- _Exercise data_

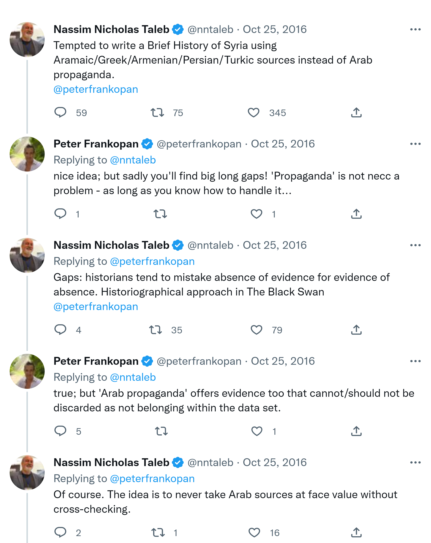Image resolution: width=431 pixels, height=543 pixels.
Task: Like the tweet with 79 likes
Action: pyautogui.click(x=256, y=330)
==
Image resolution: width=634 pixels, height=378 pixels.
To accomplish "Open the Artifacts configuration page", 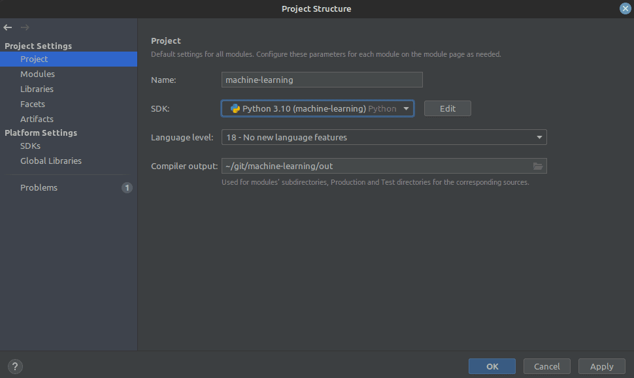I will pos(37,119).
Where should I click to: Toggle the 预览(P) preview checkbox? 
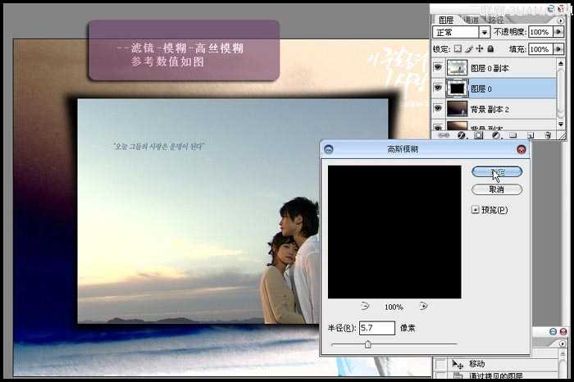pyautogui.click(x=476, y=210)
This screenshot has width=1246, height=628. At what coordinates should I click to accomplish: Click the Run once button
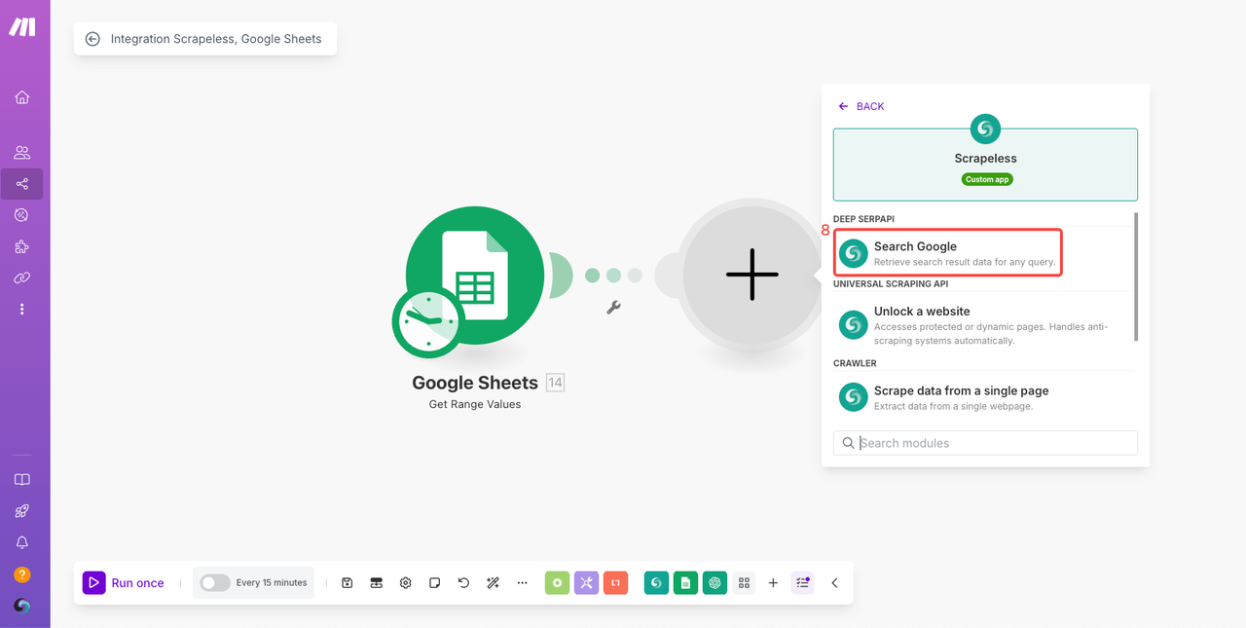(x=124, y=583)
---
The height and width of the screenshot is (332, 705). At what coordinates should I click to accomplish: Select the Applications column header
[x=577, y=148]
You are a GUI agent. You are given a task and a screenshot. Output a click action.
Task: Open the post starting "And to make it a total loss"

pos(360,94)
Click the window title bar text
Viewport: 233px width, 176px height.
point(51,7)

- _Brief_
From the entries above, restate word for word the lines from the line containing "The height and" to the line containing "You are a GUI", both ends included, and nothing more.

- _Exercise output_
The height and width of the screenshot is (332, 705). At what coordinates should I click to accomplish: Select the Applications column header
[x=577, y=148]
You are a GUI agent. You are given a task and a screenshot. Output a click action.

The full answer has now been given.